> [Task details]:
Retype all of the entries exactly as they appear.

> [Input for this task]:
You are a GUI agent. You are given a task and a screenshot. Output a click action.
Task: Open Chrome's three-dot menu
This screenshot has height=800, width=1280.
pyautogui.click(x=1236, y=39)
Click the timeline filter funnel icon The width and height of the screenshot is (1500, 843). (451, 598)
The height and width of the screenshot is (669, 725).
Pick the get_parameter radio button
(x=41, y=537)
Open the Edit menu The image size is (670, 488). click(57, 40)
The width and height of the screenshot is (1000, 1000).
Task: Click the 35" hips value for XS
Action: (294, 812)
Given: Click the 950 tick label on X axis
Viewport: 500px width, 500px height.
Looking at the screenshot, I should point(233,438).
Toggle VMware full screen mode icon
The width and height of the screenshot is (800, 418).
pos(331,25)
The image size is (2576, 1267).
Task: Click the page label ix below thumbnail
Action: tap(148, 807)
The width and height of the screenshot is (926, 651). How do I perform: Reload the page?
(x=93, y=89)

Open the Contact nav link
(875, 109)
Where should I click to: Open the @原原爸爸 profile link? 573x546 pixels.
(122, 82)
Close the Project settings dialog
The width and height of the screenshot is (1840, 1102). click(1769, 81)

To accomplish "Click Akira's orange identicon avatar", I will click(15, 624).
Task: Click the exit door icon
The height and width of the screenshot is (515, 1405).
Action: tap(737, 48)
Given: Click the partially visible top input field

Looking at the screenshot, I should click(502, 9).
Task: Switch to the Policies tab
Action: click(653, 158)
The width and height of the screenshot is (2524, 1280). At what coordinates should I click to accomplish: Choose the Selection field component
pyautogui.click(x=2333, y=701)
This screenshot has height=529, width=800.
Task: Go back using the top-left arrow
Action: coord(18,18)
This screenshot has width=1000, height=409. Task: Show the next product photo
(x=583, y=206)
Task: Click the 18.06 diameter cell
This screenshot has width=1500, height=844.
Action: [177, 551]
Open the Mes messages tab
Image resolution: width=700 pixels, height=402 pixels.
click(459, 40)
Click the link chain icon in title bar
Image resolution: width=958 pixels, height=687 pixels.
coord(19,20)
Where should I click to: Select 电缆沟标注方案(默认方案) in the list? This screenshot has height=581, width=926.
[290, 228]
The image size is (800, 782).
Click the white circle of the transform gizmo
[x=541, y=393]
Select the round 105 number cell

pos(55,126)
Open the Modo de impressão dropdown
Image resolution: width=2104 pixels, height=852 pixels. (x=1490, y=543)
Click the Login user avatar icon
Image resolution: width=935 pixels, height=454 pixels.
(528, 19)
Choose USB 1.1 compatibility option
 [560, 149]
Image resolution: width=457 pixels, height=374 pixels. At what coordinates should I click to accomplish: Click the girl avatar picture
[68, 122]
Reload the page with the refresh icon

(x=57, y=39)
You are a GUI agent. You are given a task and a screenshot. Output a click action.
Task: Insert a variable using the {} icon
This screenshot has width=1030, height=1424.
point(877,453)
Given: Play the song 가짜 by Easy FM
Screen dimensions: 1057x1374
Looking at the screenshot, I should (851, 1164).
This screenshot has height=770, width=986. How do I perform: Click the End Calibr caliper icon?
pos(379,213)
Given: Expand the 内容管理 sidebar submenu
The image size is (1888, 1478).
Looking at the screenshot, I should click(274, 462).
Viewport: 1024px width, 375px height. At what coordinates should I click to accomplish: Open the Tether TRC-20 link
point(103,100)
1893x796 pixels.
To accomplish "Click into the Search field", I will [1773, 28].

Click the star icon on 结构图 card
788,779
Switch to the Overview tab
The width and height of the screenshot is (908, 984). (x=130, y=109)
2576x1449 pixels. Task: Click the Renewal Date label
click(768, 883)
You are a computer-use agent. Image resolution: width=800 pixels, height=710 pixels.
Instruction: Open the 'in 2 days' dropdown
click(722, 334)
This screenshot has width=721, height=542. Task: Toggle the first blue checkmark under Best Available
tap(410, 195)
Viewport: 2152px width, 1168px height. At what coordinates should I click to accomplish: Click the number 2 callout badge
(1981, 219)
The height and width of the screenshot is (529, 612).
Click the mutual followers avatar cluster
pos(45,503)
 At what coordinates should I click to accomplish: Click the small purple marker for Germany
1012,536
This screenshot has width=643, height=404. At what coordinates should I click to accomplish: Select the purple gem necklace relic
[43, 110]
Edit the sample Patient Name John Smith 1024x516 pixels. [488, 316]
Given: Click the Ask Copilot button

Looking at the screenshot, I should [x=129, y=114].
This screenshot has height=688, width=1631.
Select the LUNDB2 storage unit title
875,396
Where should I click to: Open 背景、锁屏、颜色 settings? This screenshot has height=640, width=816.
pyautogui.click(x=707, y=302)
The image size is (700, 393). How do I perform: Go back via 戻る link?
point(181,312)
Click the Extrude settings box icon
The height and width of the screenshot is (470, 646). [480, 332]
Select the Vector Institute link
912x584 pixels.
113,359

> [Answer below]:
You are a GUI agent. You are given a task and a screenshot. Output a click action.
Task: Open Chrome's three-dot menu
This screenshot has height=800, width=1280.
pyautogui.click(x=1236, y=39)
Click the timeline filter funnel icon The width and height of the screenshot is (1500, 843). (451, 598)
The height and width of the screenshot is (669, 725).
Pick the get_parameter radio button
(x=41, y=537)
Open the Edit menu The image size is (670, 488). click(57, 40)
The width and height of the screenshot is (1000, 1000).
Task: Click the 35" hips value for XS
Action: (294, 812)
Given: Click the 950 tick label on X axis
Viewport: 500px width, 500px height.
Looking at the screenshot, I should point(233,438).
Toggle VMware full screen mode icon
The width and height of the screenshot is (800, 418).
pos(331,25)
The image size is (2576, 1267).
Task: Click the page label ix below thumbnail
Action: tap(148, 807)
The width and height of the screenshot is (926, 651). How do I perform: Reload the page?
(x=93, y=89)

Open the Contact nav link
(875, 109)
Where should I click to: Open the @原原爸爸 profile link? 573x546 pixels.
(122, 82)
Close the Project settings dialog
The width and height of the screenshot is (1840, 1102). click(1769, 81)

To accomplish "Click Akira's orange identicon avatar", I will click(15, 624).
Task: Click the exit door icon
The height and width of the screenshot is (515, 1405).
Action: tap(737, 48)
Given: Click the partially visible top input field

Looking at the screenshot, I should click(502, 9).
Task: Switch to the Policies tab
Action: click(653, 158)
The width and height of the screenshot is (2524, 1280). At what coordinates should I click to accomplish: Choose the Selection field component
pyautogui.click(x=2333, y=701)
This screenshot has height=529, width=800.
Task: Go back using the top-left arrow
Action: coord(18,18)
This screenshot has width=1000, height=409. Task: Show the next product photo
(x=583, y=206)
Task: Click the 18.06 diameter cell
This screenshot has width=1500, height=844.
Action: [177, 551]
Open the Mes messages tab
Image resolution: width=700 pixels, height=402 pixels.
click(459, 40)
Click the link chain icon in title bar
Image resolution: width=958 pixels, height=687 pixels.
coord(19,20)
Where should I click to: Select 电缆沟标注方案(默认方案) in the list? This screenshot has height=581, width=926.
[290, 228]
The image size is (800, 782).
Click the white circle of the transform gizmo
[x=541, y=393]
Select the round 105 number cell

pos(55,126)
Open the Modo de impressão dropdown
Image resolution: width=2104 pixels, height=852 pixels. (x=1490, y=543)
Click the Login user avatar icon
Image resolution: width=935 pixels, height=454 pixels.
(528, 19)
Choose USB 1.1 compatibility option
 [560, 149]
Image resolution: width=457 pixels, height=374 pixels. At what coordinates should I click to accomplish: Click the girl avatar picture
[68, 122]
Reload the page with the refresh icon

(x=57, y=39)
You are a GUI agent. You are given a task and a screenshot. Output a click action.
Task: Insert a variable using the {} icon
This screenshot has width=1030, height=1424.
point(877,453)
Given: Play the song 가짜 by Easy FM
Screen dimensions: 1057x1374
Looking at the screenshot, I should (851, 1164).
This screenshot has height=770, width=986. How do I perform: Click the End Calibr caliper icon?
pos(379,213)
Given: Expand the 内容管理 sidebar submenu
The image size is (1888, 1478).
Looking at the screenshot, I should click(274, 462).
Viewport: 1024px width, 375px height. At what coordinates should I click to accomplish: Open the Tether TRC-20 link
point(103,100)
1893x796 pixels.
To accomplish "Click into the Search field", I will [1773, 28].

Click the star icon on 结构图 card
788,779
Switch to the Overview tab
The width and height of the screenshot is (908, 984). (x=130, y=109)
2576x1449 pixels. Task: Click the Renewal Date label
click(768, 883)
You are a computer-use agent. Image resolution: width=800 pixels, height=710 pixels.
Instruction: Open the 'in 2 days' dropdown
click(722, 334)
This screenshot has width=721, height=542. Task: Toggle the first blue checkmark under Best Available
tap(410, 195)
Viewport: 2152px width, 1168px height. At what coordinates should I click to accomplish: Click the number 2 callout badge
(1981, 219)
The height and width of the screenshot is (529, 612).
Click the mutual followers avatar cluster
pos(45,503)
 At what coordinates should I click to accomplish: Click the small purple marker for Germany
1012,536
This screenshot has width=643, height=404. At what coordinates should I click to accomplish: Select the purple gem necklace relic
[43, 110]
Edit the sample Patient Name John Smith 1024x516 pixels. [488, 316]
Given: Click the Ask Copilot button

Looking at the screenshot, I should [x=129, y=114].
This screenshot has height=688, width=1631.
Select the LUNDB2 storage unit title
875,396
Where should I click to: Open 背景、锁屏、颜色 settings? This screenshot has height=640, width=816.
pyautogui.click(x=707, y=302)
The image size is (700, 393). How do I perform: Go back via 戻る link?
point(181,312)
Click the Extrude settings box icon
The height and width of the screenshot is (470, 646). [480, 332]
Select the Vector Institute link
912x584 pixels.
113,359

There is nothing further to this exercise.